Of course, it did not last. Moyes was too hesitant, too human, too wedded to his long-term plan and seemed to be unaware that United were, after all, a sacking club which had grown terrified of what was happening in the short-term.
“You don’t get offered those big jobs – Real Madrid, Barcelona, Manchester United – for no reason,” he said when he arrived at Sunderland.
“I didn’t win enough football matches but you must say there were mitigating circumstances. And I think you could say there are maybe things which have gone on since then that would actually justify that even more so. What my time at Manchester United gave me is an unbelievable idea of what it is at the top. I believe that’s where I can work and that’s where I should be working, and my level is that.”
Yet everything he does now takes place in the shadow of his time at Old Trafford. Moyes resembles Graham Taylor in his post-England years, a man trying to overcome the change in perception, the forensic inspection of his methods and the impatience with his cautious ways which now gets misinterpreted as defeatism.
Moyes was asked at the start of the season, what his response would be to those supporters who feared a relegation battle.
“Well, they would probably be right because that’s where they’ve been every other year for the last four years, so why would it suddenly change?”
He may have hoped it would inspire a drive to change it, but for some all it revealed was the Moyes of Manchester United, the Moyes who was mocked by those at the club for his ways. “Is Everton in?” some were said to ask when they arrived at the training ground.
When he spoke last week of the long-term plan it was before Sunderland lost again, this time at West Ham, a club which was once linked to the manager.
Understandably, Moyes complained about the West Ham goal in the 90th minute which had denied his side a point, but the habit of conceding in the final minutes has added to the sense of doom.
Moyes does little to alleviate it, but that is not his way. He is not a song and dance man, a manager who can conjure up a wonderful vision with his management at the centre of it. That, after all, is what Tim Sherwood is for.
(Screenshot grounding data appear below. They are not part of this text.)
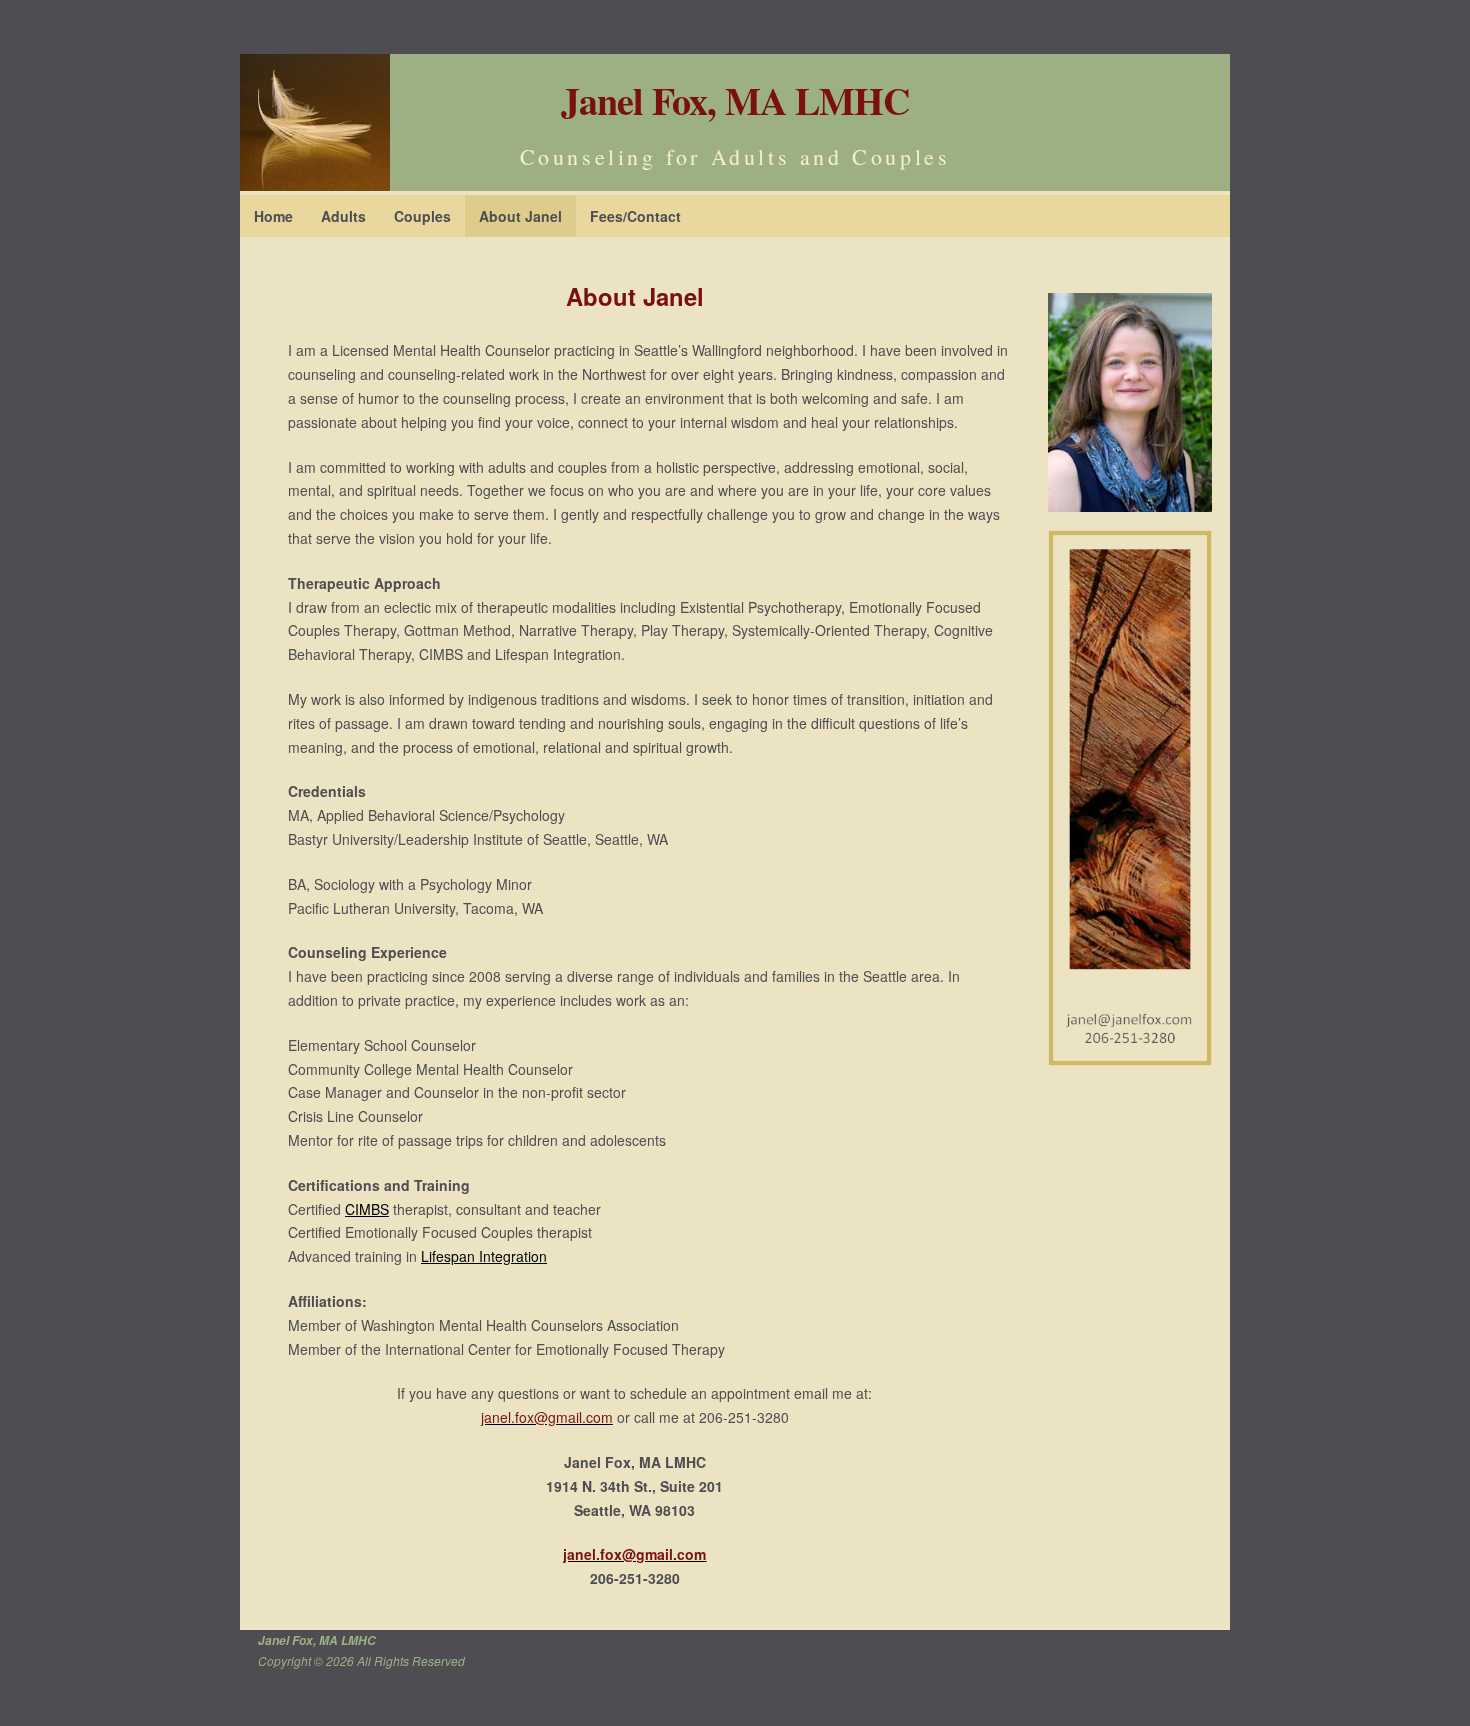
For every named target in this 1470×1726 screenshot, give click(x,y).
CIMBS (367, 1209)
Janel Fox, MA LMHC (735, 100)
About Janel (520, 216)
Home (273, 216)
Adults (343, 216)
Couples (422, 216)
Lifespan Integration (484, 1256)
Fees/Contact (635, 216)
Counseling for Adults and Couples (735, 156)
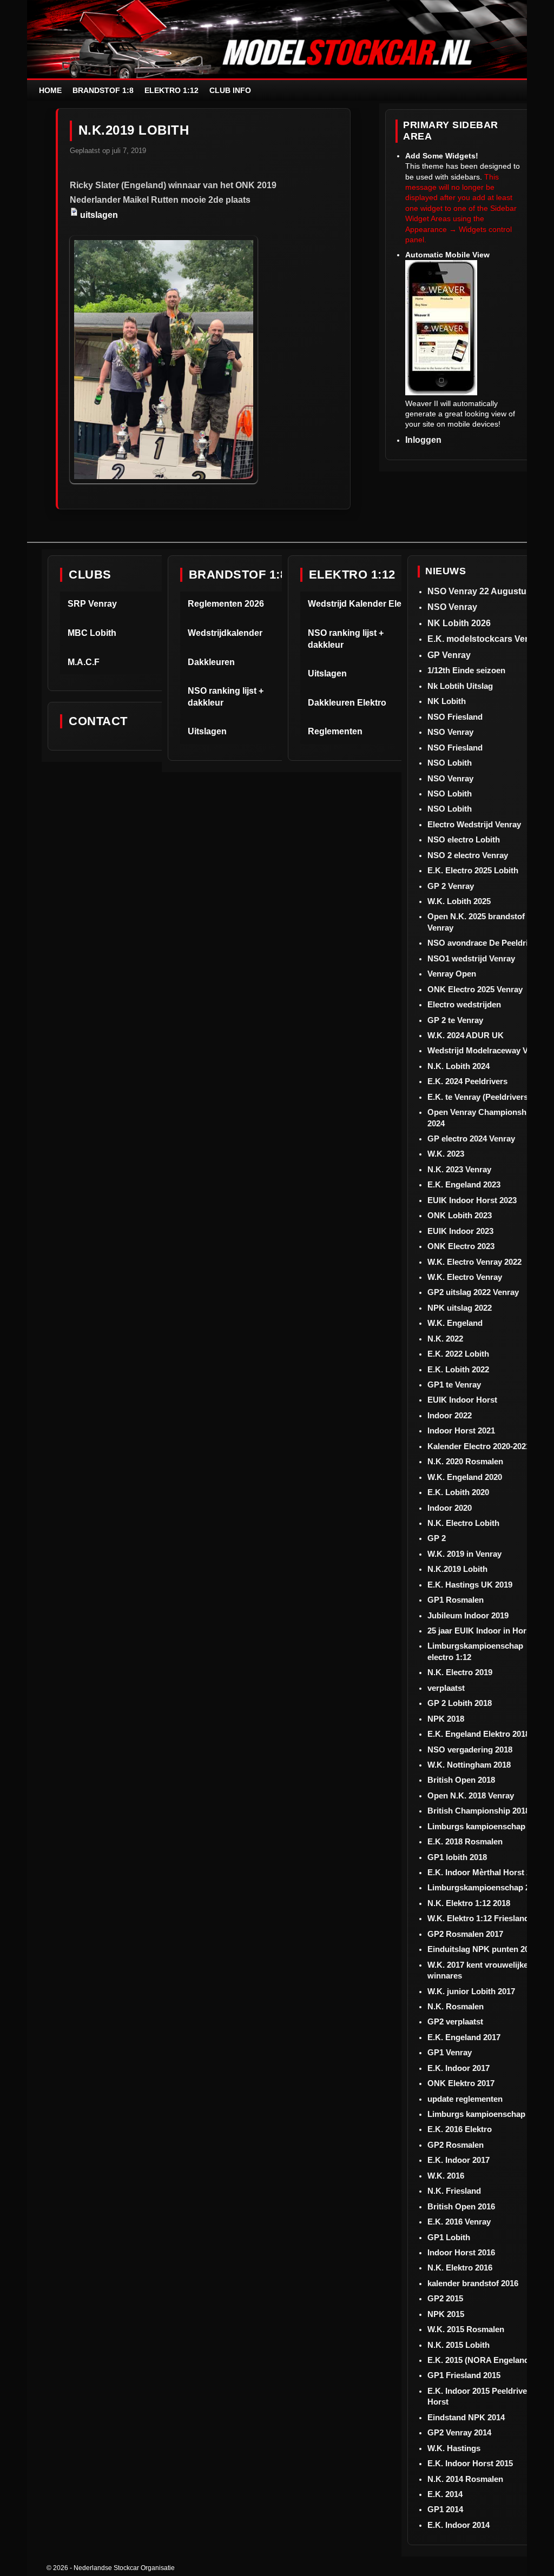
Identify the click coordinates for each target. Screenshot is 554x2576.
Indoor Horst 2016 (461, 2252)
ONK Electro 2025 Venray (475, 989)
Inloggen (423, 439)
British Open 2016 (461, 2206)
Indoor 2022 (449, 1415)
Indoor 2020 (449, 1507)
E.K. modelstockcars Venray (485, 638)
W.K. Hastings (453, 2448)
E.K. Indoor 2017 (458, 2068)
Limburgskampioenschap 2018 (485, 1887)
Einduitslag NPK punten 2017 (482, 1949)
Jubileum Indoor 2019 (468, 1615)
Instead he offers a vision of permanence, but it is a vision with little relevance in the modern world. “If I knew I was going to only have 10 months, and not six years, I would have approached the whole job differently,” Moyes said recently of his time at Manchester United.
When Moyes arrived at Sunderland, it was easy to see how the club resembled Everton. But the football world has changed dramatically since then and it may be that wherever he goes from now on, it will always look a little bit like Manchester United.